WHAT THIS TASK INVOLVES –
What is needed is an exact copy of all the data.

RECORDED DATA –
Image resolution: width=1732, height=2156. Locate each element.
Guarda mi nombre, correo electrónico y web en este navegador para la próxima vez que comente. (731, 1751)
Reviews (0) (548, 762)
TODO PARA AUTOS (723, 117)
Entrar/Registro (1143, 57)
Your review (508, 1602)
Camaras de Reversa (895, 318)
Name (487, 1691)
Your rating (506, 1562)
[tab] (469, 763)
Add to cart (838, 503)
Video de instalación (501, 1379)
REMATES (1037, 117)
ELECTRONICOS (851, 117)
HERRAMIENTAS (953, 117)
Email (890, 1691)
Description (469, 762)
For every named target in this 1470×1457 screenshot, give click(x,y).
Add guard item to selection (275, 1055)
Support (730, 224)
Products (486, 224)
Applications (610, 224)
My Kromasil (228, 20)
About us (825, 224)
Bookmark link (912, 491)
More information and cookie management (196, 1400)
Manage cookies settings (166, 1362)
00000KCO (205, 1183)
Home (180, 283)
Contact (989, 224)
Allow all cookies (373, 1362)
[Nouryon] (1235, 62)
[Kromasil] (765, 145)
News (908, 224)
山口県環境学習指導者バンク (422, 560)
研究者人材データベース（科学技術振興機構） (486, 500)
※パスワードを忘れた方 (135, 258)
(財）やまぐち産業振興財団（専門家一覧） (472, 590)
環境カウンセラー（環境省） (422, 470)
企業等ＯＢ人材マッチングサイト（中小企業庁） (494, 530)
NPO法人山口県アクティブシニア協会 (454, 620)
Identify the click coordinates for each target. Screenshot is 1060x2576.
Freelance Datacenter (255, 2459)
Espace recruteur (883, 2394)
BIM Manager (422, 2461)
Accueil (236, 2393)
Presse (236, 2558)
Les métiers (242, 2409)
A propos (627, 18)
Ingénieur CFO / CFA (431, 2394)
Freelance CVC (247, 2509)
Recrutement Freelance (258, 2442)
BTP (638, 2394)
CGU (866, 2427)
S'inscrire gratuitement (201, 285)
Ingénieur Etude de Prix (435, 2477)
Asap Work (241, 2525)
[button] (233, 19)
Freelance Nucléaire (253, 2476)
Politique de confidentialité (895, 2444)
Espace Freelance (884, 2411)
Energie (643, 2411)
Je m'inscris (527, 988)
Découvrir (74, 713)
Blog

FINAL ANSWER –
Image resolution: width=1732, height=2156. Locate each element.
Guarda mi nombre, correo electrónico y web en este navegador para la próxima vez que comente. (731, 1751)
Reviews (0) (548, 762)
TODO PARA AUTOS (723, 117)
Entrar/Registro (1143, 57)
Your review (508, 1602)
Camaras de Reversa (895, 318)
Name (487, 1691)
Your rating (506, 1562)
[tab] (469, 763)
Add to cart (838, 503)
Video de instalación (501, 1379)
REMATES (1037, 117)
ELECTRONICOS (851, 117)
HERRAMIENTAS (953, 117)
Email (890, 1691)
Description (469, 762)
For every named target in this 1470×1457 screenshot, give click(x,y).
Add guard item to selection (275, 1055)
Support (730, 224)
Products (486, 224)
Applications (610, 224)
My Kromasil (228, 20)
About us (825, 224)
Bookmark link (912, 491)
More information and cookie management (196, 1400)
Manage cookies settings (166, 1362)
00000KCO (205, 1183)
Home (180, 283)
Contact (989, 224)
Allow all cookies (373, 1362)
[Nouryon] (1235, 62)
[Kromasil] (765, 145)
News (908, 224)
山口県環境学習指導者バンク (422, 560)
研究者人材データベース（科学技術振興機構） (486, 500)
※パスワードを忘れた方 (135, 258)
(財）やまぐち産業振興財団（専門家一覧） (472, 590)
環境カウンセラー（環境省） (422, 470)
企業等ＯＢ人材マッチングサイト（中小企業庁） (494, 530)
NPO法人山口県アクティブシニア協会 (454, 620)
Identify the click coordinates for each target. Screenshot is 1060x2576.
Freelance Datacenter (255, 2459)
Espace recruteur (883, 2394)
BIM Manager (422, 2461)
Accueil (236, 2393)
Presse (236, 2558)
Les métiers (242, 2409)
A propos (627, 18)
Ingénieur CFO / CFA (431, 2394)
Freelance CVC (247, 2509)
Recrutement Freelance (258, 2442)
BTP (638, 2394)
CGU (866, 2427)
S'inscrire gratuitement (201, 285)
Ingénieur Etude de Prix (435, 2477)
Asap Work (241, 2525)
[button] (233, 19)
Freelance Nucléaire (253, 2476)
Politique de confidentialité (895, 2444)
Espace Freelance (884, 2411)
Energie (643, 2411)
Je m'inscris (527, 988)
Découvrir (74, 713)
Blog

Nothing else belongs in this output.